Solen received 59 percent of the vote districtwide. The Iraq War veteran and information security analyst faces the nine-term Ryan in the Nov. 8 general election.
In the primary for the 83rd Assembly District, which includes the village and town of Waterford, votes were fairly evenly split between three of the four candidates.
Muskego’s Chuck Wichgers, who won the primary, carried the county with 34 percent (528 votes). Waukesha County Supervisor Steve Whittow received 30 percent (460 votes) and Jordan Karweik, a Waterford Graded School Board member, received 29 percent in Racine County with 453 votes.
Town of Vernon Clerk Karen Schuh picked up 7 percent of the local vote (110 votes).
Wichgers is essentially assured of winning the seat, as there is no Democrat running in the general election.
In the little-watched Democratic U.S. Senate primary, former U.S. Sen. Russ Feingold easily beat Kenosha’s Scott Harbach in Racine County and across the state. Feingold won 93 percent of the vote (6,909 votes) in the county compared to Harbach’s 7 percent (483 votes).
Voter turnout Tuesday in Racine County was 23 percent. Besides complaints of Nehlen supporters electioneering at the polls, few problems were reported, County Clerk Wendy Christensen said.
The county saw little to no confusion about voter identification laws, which were in effect Tuesday but have been in a near-constant state of flux since passage in 2011.

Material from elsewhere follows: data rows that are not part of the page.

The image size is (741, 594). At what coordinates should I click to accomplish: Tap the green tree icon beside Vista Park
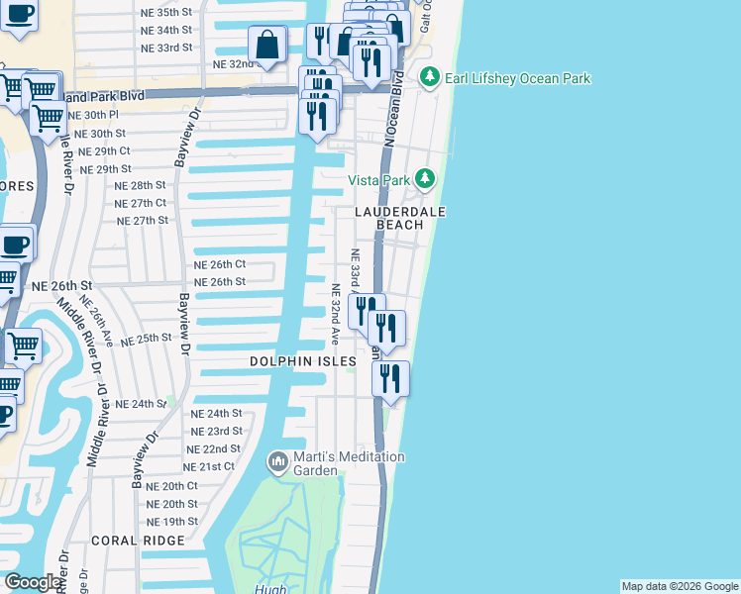tap(425, 179)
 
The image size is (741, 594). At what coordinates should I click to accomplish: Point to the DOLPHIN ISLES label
tap(303, 362)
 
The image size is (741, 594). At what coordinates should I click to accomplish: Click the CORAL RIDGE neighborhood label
tap(138, 541)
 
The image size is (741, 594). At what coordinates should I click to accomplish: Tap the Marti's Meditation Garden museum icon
tap(277, 461)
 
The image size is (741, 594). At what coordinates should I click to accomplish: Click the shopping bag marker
tap(267, 45)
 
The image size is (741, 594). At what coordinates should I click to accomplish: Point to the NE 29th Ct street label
tap(105, 150)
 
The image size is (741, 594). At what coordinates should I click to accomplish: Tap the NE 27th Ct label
tap(141, 203)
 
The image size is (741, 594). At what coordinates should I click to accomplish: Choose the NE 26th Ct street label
tap(219, 264)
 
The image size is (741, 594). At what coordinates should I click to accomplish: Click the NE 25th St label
tap(147, 340)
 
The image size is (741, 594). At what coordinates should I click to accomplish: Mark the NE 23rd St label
tap(216, 431)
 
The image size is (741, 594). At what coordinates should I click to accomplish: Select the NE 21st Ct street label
tap(209, 466)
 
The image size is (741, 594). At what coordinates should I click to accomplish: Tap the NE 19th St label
tap(172, 522)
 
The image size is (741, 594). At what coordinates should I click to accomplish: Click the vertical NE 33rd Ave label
tap(355, 273)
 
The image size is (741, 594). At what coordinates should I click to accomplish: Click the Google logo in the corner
tap(32, 582)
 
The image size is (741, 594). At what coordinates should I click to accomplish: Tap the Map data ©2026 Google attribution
tap(680, 586)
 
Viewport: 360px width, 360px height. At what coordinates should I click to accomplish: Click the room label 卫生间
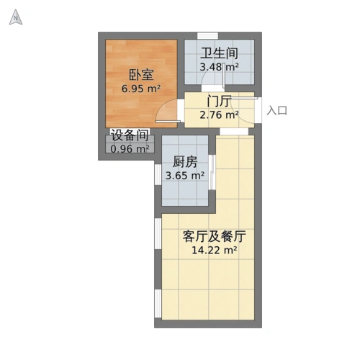click(x=219, y=53)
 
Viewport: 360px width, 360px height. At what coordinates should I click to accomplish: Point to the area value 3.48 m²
click(x=219, y=67)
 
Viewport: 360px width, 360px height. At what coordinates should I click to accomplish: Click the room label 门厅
click(x=218, y=101)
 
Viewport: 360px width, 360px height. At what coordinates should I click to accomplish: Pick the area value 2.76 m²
click(x=218, y=114)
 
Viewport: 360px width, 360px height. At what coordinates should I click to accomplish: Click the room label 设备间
click(x=130, y=135)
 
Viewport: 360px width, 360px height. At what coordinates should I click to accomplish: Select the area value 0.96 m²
click(x=130, y=149)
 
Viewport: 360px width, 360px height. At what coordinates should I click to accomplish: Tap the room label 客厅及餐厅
click(x=215, y=236)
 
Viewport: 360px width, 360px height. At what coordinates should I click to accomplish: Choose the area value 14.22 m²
click(x=215, y=251)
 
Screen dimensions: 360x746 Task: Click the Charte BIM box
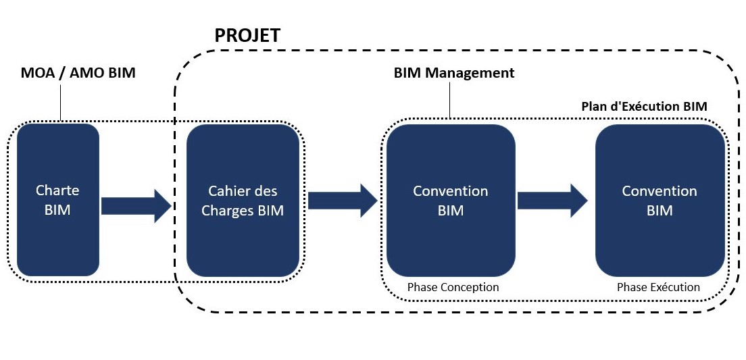pyautogui.click(x=57, y=200)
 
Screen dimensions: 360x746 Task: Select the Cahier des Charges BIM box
pyautogui.click(x=243, y=200)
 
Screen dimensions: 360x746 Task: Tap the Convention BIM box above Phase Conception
pyautogui.click(x=450, y=200)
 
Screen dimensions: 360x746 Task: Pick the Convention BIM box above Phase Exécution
pyautogui.click(x=659, y=200)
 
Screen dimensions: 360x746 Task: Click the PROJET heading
pyautogui.click(x=247, y=36)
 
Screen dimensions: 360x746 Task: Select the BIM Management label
pyautogui.click(x=454, y=72)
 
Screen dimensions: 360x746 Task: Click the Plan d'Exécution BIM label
pyautogui.click(x=644, y=106)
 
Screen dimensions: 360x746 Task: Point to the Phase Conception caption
pyautogui.click(x=453, y=287)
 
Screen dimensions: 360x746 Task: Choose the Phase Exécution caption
pyautogui.click(x=658, y=287)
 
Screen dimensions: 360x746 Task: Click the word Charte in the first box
pyautogui.click(x=57, y=190)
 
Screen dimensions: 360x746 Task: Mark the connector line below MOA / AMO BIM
pyautogui.click(x=60, y=101)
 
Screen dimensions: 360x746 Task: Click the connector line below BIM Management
pyautogui.click(x=450, y=101)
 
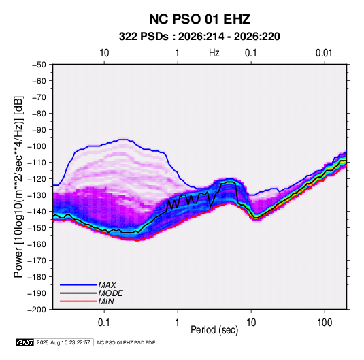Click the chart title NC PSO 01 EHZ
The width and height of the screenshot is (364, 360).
(199, 19)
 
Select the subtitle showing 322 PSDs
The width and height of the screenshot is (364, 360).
(199, 37)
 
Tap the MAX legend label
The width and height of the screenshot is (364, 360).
(107, 284)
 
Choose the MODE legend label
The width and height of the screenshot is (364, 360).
(110, 293)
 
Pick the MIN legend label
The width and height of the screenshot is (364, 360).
(106, 301)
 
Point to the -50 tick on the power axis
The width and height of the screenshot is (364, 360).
(39, 65)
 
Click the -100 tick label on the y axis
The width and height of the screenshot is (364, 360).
(37, 146)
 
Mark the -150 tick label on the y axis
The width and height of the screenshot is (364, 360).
(37, 228)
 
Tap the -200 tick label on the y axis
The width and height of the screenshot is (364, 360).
(37, 310)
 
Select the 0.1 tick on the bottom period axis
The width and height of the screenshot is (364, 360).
(104, 323)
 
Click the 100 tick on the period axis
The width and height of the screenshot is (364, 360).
(325, 323)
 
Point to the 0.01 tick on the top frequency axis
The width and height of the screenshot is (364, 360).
(324, 53)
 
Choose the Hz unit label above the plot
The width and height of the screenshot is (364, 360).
(214, 53)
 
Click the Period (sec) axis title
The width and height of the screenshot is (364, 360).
(214, 330)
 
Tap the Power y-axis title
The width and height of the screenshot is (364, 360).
(18, 187)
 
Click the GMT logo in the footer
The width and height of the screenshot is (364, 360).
(24, 342)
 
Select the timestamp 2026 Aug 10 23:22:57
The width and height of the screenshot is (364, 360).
(63, 342)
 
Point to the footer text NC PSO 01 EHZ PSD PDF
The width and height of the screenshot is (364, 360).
(126, 342)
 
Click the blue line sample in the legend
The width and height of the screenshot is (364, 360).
(78, 285)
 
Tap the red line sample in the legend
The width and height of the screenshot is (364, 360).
(78, 301)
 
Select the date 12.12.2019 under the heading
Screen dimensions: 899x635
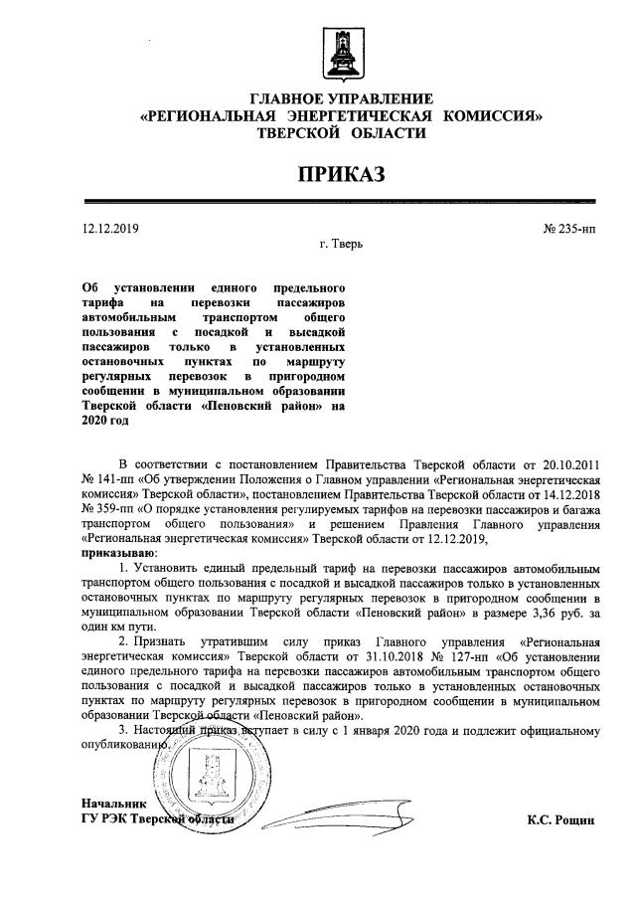click(x=110, y=229)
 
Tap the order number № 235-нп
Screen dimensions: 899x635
click(x=569, y=229)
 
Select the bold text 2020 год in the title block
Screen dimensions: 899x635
click(x=104, y=421)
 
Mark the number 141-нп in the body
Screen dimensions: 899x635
click(x=112, y=478)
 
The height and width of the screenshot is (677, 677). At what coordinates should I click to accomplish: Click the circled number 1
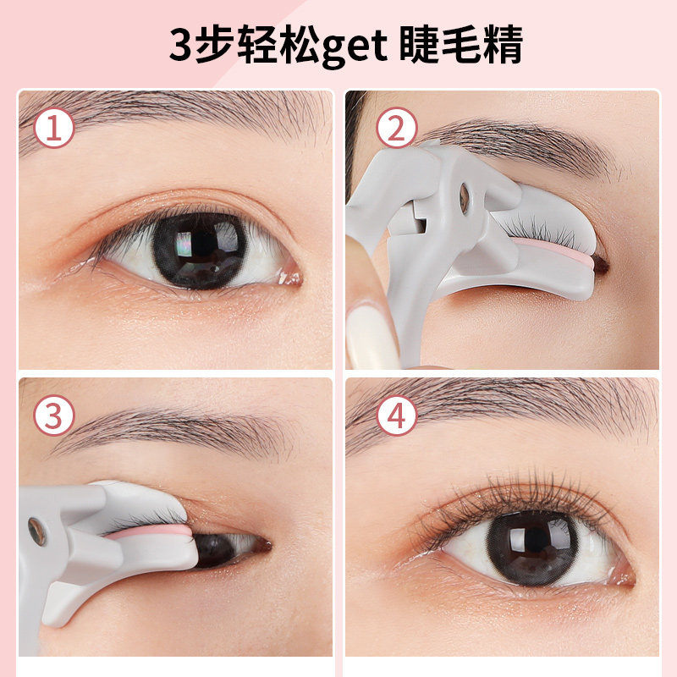tap(54, 129)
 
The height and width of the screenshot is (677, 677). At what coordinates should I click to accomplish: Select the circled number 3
tap(54, 416)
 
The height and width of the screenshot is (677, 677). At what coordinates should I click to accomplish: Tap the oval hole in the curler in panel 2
tap(464, 198)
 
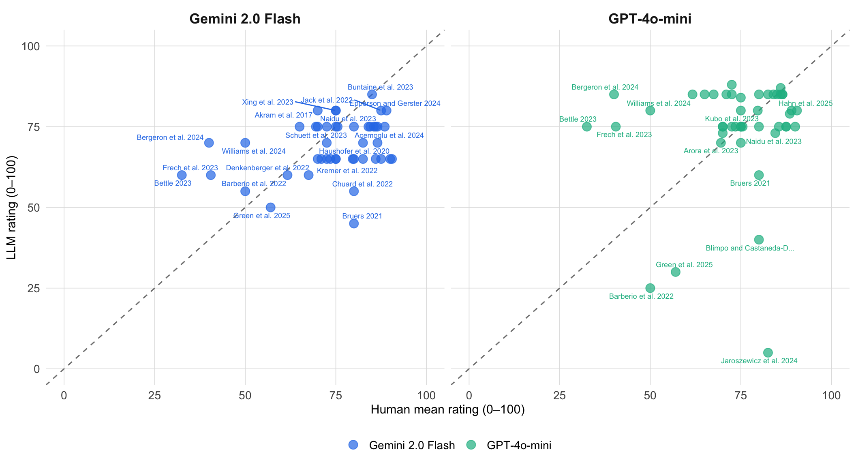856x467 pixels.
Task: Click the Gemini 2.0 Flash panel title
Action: pyautogui.click(x=245, y=19)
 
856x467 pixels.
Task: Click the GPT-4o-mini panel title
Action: pyautogui.click(x=650, y=19)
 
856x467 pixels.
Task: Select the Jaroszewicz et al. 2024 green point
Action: pyautogui.click(x=768, y=353)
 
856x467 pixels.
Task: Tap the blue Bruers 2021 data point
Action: pyautogui.click(x=354, y=223)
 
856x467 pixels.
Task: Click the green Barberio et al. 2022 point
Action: pyautogui.click(x=650, y=288)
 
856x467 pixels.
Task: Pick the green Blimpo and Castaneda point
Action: pyautogui.click(x=759, y=240)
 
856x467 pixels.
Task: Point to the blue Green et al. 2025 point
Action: pyautogui.click(x=270, y=207)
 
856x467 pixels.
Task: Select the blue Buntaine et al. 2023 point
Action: pyautogui.click(x=372, y=94)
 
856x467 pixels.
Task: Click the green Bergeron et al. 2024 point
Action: pyautogui.click(x=614, y=94)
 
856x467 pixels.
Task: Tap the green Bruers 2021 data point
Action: pyautogui.click(x=759, y=175)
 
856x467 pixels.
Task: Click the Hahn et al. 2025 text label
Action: pyautogui.click(x=805, y=103)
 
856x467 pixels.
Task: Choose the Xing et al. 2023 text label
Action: pyautogui.click(x=268, y=102)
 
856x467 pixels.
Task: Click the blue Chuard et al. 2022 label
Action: pyautogui.click(x=362, y=184)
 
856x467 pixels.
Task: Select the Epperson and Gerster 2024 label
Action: pyautogui.click(x=395, y=103)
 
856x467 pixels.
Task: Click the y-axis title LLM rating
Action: pyautogui.click(x=12, y=207)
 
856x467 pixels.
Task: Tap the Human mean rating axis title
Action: pyautogui.click(x=447, y=410)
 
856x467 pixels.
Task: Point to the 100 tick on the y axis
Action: pyautogui.click(x=31, y=46)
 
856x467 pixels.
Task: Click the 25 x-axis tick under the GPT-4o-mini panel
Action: pyautogui.click(x=560, y=395)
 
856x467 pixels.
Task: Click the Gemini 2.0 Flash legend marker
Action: pyautogui.click(x=353, y=445)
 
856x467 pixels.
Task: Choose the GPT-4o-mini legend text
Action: pyautogui.click(x=519, y=446)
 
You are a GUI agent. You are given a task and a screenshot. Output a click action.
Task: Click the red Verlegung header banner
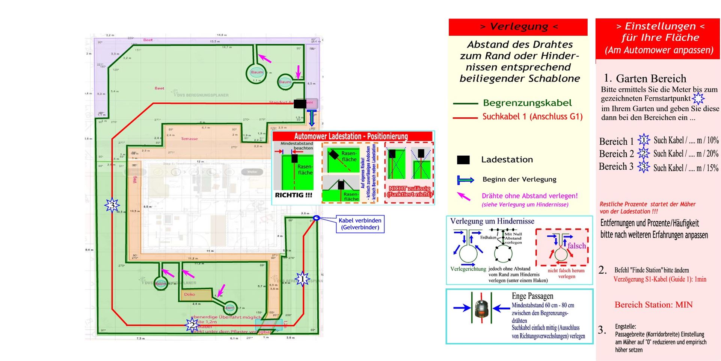click(518, 27)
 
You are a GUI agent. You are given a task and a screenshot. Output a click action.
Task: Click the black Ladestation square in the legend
click(463, 160)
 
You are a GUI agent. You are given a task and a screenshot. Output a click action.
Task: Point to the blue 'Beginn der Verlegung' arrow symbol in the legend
click(465, 180)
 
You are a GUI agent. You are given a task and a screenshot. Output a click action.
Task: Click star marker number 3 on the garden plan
click(112, 205)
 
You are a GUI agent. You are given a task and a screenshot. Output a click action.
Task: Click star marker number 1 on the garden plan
click(302, 279)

The electioneering complaints, meanwhile, were promptly addressed, Christensen said. Nehlen supporters were accused of campaigning too close to polling places in violation of state statutes, which prohibit electioneering on public property within 100 feet of entrances to polling places. Incidents were reported in Mount Pleasant and the Town of Norway, Christensen said.
Racine County election returns came in much faster than in the past. Final unofficial results were posted on the county’s website at 11:26 p.m., much earlier than the 2 a.m. finish in April.
Christensen said lower turnout played a big role — Tuesday’s turnout was much less than the 60 percent of registered voters who came to the polls in April. She also credited municipal clerks’ offices for working efficiently.
“We had results coming in at a fairly decent pace,” Christensen said. “I was really pleased.”